In a partially redacted complaint filed this month in the United States District Court for the Southern District of New York, Capri Sun alleges that ABC produced lines of fruit-flavored kids drinks under multiple brand names — including SunnyD, Juicy Juice, Nature’s Nectar, Wild Harvest, and Oh-So Organic — using its pouch package, resulting in $75,000 in damages. This continued, according to the complaint, despite “multiple protest letters” sent by Capri Sun to ABC beginning in August 2018.
“Consumers throughout the world associate the iconic CAPRI SUN pouch trademark uniquely with Capri Sun, and we do not want our loyal customers to be confused or deceived about the source or quality of products that ABC is offering under its imitation, knock-off pouch,” said Kathrin Stapper, chief legal counsel for Capri Sun, in a press release.
According to the complaint, Capri Sun is seeking ABC immediately stop producing pouch-packaged products, destroy its existing inventory, and pay all profits made on the products to Capri Sun.
Connecticut Mulls Soda Tax While California Revisits “Big Gulp Ban”
Connecticut Gov. Ned Lamont announced this week a new budget agenda which includes a proposal for a 1.5 cents per ounce tax on sugar-sweetened beverages, according to The Hill.
The tax is estimated to raise about $163 million in new revenue for the next fiscal year.
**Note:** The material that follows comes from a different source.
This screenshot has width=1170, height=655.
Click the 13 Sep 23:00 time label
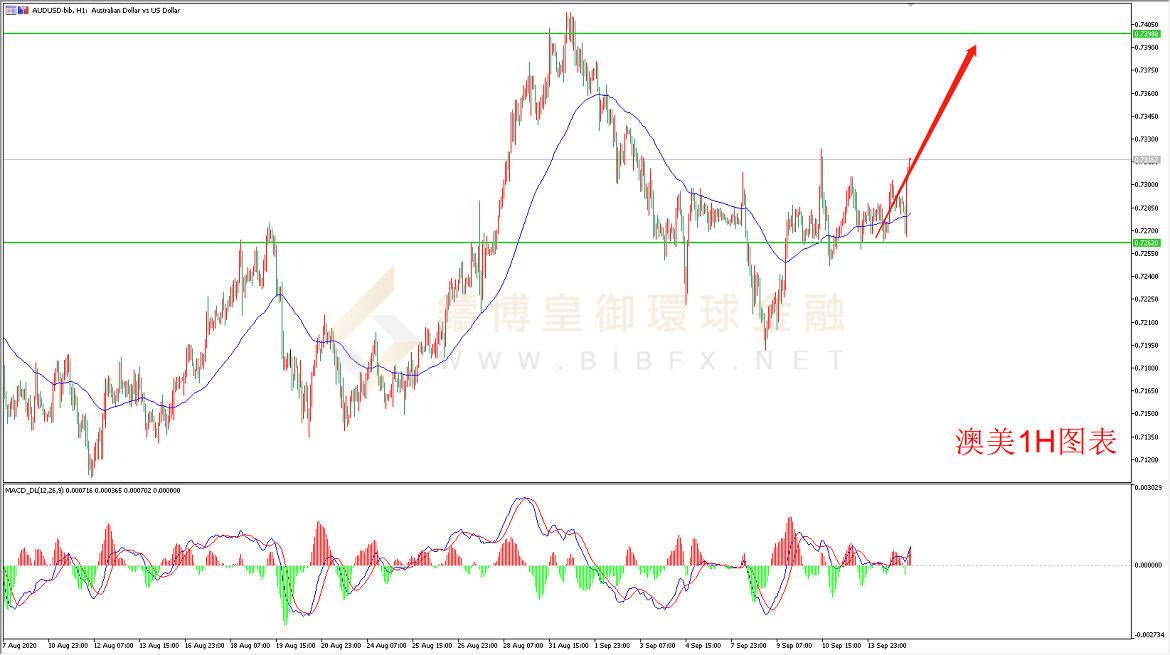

However, the move is likely to ignite a political battle in Connecticut similar to those seen in California and other states and municipalities that have attempted to pass soda taxes.
“Similar taxes on sugary drinks in Philadelphia, Boulder and Seattle have failed to raise significant revenue and have hurt local business,” Boylan Bottling Co. COO and Connecticut resident Chris Taylor told The Hill. “It’s troubling that our governor and the Democrats in Hartford are willing to target one specific line of business rather than focusing on renegotiating bad deals with in-state unions.”
Also this week, The San Francisco Chronicle reported that Democrats in the California legislature, which under pressure from soda producers voted last year to ban cities from passing new soda taxes, are now looking at a number of new regulations against sugar-sweetened beverages.
The new bills under review include a ban on the sale of “Big Gulp”-style sodas by limiting cup sizes to 16 oz, placing health warning labels on sugar-sweetened beverages, a ban on grocery stores displaying such drinks at checkout, banning in-store promotions on soda, and a new tax on sugary drinks which would fund programs which “offset their health effects,” according to The Chronicle.
“We have an incredible public health crisis. Obesity and diabetes are at alarming rates, driven by the deception of Big Soda,” Assemblyman David Chiu, D-San Francisco, told The Chronicle. “And certainly what happened last year didn’t help.”